National Institute of Neurological Diseases and Stroke (NINDS), Bethesda, MD, USA.
National Heart, Lung and Blood Institute (NHLBI), Bethesda, MD, USA.
Nat Commun. 2024 Feb 21;15(1):907. doi: 10.1038/s41467-024-45107-3.
Post-infectious myalgic encephalomyelitis/chronic fatigue syndrome (PI-ME/CFS) is a disabling disorder, yet the clinical phenotype is poorly defined, the pathophysiology is unknown, and no disease-modifying treatments are available. We used rigorous criteria to recruit PI-ME/CFS participants with matched controls to conduct deep phenotyping. Among the many physical and cognitive complaints, one defining feature of PI-ME/CFS was an alteration of effort preference, rather than physical or central fatigue, due to dysfunction of integrative brain regions potentially associated with central catechol pathway dysregulation, with consequences on autonomic functioning and physical conditioning. Immune profiling suggested chronic antigenic stimulation with increase in naïve and decrease in switched memory B-cells. Alterations in gene expression profiles of peripheral blood mononuclear cells and metabolic pathways were consistent with cellular phenotypic studies and demonstrated differences according to sex. Together these clinical abnormalities and biomarker differences provide unique insight into the underlying pathophysiology of PI-ME/CFS, which may guide future intervention.

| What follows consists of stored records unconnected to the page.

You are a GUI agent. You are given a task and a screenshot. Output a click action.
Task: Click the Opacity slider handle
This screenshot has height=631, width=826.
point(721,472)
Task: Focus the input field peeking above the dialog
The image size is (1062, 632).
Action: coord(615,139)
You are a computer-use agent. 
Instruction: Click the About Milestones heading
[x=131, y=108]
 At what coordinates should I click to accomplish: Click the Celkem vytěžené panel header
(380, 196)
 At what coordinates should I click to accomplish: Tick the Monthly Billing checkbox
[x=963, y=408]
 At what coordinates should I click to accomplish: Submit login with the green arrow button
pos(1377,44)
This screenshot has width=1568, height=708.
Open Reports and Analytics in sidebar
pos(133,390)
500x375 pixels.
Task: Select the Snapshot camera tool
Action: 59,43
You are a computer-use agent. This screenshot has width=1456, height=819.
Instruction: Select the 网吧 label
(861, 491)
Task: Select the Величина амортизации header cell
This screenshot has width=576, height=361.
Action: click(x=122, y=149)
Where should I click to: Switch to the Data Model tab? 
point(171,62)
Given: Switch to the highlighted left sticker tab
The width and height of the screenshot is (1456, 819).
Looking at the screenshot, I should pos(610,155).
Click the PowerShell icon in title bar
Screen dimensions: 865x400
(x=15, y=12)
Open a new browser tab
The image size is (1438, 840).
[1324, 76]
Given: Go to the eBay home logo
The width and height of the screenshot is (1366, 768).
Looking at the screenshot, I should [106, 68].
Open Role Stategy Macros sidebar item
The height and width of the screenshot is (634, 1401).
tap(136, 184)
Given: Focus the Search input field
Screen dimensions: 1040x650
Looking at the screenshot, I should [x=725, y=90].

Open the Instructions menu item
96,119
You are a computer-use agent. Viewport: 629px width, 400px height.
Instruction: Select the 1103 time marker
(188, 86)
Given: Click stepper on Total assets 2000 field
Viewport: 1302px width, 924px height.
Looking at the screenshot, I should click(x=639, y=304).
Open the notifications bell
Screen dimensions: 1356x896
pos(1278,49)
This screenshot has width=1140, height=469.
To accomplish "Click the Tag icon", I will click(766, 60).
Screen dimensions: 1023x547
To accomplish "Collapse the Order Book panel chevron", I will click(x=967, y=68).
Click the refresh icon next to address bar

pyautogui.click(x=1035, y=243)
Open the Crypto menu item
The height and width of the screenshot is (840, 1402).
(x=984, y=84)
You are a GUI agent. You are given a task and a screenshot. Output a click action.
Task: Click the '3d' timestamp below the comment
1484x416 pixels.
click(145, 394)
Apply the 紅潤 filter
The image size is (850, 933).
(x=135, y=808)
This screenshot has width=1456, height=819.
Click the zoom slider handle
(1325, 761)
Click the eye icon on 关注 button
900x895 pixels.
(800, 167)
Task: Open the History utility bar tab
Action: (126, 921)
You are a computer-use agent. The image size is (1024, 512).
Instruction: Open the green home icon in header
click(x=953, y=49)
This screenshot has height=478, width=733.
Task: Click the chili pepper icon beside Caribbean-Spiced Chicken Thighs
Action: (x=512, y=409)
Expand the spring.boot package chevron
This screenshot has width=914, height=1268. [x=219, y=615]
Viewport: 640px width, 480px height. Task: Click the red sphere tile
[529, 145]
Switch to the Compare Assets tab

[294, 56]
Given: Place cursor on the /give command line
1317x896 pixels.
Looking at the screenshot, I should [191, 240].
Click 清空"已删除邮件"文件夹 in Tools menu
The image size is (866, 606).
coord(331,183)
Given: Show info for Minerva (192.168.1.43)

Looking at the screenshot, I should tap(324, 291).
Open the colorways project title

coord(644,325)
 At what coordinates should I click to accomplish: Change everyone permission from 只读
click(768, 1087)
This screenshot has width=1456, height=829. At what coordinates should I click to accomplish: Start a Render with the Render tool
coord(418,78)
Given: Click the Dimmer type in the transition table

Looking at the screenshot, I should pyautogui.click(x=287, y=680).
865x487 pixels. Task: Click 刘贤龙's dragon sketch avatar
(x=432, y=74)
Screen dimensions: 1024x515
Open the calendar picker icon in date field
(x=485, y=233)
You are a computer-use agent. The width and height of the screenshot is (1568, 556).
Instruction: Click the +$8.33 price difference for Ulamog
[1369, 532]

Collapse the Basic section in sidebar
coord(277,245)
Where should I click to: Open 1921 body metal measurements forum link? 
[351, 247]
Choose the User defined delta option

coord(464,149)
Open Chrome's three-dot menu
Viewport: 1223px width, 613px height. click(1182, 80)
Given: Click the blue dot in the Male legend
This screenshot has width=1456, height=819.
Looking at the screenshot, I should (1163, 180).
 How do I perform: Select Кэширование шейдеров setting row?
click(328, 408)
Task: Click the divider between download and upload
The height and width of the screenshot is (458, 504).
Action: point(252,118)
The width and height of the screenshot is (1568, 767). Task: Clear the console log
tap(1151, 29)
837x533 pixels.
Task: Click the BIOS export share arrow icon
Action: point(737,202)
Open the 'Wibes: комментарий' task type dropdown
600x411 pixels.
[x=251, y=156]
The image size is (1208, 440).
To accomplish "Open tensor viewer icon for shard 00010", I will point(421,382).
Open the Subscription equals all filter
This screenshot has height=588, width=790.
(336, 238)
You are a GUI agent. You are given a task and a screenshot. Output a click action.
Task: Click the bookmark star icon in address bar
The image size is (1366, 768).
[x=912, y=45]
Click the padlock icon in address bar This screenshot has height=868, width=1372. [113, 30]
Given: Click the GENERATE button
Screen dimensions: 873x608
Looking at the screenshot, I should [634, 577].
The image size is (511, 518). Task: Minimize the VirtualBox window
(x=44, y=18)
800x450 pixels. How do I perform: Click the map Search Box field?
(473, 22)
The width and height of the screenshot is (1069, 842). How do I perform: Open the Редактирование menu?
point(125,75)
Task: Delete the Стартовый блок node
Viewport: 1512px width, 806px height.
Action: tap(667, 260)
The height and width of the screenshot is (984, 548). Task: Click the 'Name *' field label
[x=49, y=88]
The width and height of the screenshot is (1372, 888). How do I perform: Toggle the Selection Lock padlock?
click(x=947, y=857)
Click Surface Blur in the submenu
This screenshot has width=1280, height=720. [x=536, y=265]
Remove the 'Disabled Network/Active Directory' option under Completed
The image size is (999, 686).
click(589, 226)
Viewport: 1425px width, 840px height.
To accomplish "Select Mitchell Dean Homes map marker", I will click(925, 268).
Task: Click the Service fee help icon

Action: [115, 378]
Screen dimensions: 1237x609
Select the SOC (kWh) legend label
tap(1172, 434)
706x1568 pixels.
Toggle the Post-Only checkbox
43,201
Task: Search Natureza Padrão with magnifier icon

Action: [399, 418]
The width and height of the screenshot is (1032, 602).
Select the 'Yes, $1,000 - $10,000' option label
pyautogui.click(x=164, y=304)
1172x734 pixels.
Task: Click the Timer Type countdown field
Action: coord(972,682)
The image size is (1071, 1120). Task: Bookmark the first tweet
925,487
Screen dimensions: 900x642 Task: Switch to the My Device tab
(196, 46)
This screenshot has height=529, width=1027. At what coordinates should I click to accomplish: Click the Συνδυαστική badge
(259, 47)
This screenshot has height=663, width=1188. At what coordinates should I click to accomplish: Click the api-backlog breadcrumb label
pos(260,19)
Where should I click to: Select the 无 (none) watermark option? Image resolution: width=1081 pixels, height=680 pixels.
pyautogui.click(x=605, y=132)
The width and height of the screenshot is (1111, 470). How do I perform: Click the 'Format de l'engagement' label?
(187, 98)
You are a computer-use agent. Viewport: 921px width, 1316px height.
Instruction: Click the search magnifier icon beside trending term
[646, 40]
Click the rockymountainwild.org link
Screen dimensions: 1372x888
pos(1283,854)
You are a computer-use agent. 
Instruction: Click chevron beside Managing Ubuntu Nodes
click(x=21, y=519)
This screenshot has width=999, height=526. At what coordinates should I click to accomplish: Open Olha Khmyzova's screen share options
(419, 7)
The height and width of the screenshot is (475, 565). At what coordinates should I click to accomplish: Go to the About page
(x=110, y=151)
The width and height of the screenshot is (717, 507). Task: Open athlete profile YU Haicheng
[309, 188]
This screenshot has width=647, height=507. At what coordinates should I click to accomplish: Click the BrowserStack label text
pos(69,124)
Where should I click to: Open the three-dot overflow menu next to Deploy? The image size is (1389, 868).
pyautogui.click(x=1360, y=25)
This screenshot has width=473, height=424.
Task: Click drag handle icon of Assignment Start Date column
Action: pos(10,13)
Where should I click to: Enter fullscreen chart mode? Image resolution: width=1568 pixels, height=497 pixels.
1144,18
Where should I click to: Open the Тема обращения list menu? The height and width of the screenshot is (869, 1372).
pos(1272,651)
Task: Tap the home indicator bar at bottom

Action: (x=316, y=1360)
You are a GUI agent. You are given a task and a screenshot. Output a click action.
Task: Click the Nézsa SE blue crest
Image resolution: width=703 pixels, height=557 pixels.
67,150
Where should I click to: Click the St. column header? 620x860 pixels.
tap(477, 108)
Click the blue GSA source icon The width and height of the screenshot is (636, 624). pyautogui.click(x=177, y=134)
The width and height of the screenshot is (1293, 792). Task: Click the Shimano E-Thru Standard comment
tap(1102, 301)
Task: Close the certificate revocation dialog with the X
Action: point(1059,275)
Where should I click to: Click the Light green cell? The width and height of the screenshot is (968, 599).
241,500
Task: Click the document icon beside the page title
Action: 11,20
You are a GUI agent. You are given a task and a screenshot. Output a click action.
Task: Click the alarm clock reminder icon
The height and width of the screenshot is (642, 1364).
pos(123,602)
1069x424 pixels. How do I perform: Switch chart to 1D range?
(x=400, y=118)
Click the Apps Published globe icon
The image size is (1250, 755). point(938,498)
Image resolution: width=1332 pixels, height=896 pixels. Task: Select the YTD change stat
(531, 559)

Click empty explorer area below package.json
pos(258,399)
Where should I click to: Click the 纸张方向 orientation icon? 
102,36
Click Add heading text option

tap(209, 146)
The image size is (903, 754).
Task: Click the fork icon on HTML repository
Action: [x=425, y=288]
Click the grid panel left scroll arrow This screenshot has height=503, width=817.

感染后肌痛性脑脊髓炎/慢性疲劳综合征(PI-ME/CFS)是一种使人丧失能力的疾病,但临床表型定义不明确,病理生理学未知,也没有可改变疾病进程的治疗方法。我们使用严格的标准招募了 PI-ME/CFS 患者和匹配的对照组,以进行深入的表型分析。在许多身体和认知方面的主诉中,PI-ME/CFS 的一个特征是由于整合脑区的功能障碍,导致努力偏好的改变,而不是体力或中枢疲劳,这可能与中枢儿茶酚通路失调有关,对自主功能和身体适应能力有影响。免疫分析表明存在慢性抗原刺激,幼稚记忆 B 细胞增加,转换记忆 B 细胞减少。外周血单核细胞的基因表达谱和代谢途径的改变与细胞表型研究一致,并根据性别存在差异。这些临床异常和生物标志物差异为 PI-ME/CFS 的潜在病理生理学提供了独特的见解,可能为未来的干预提供指导。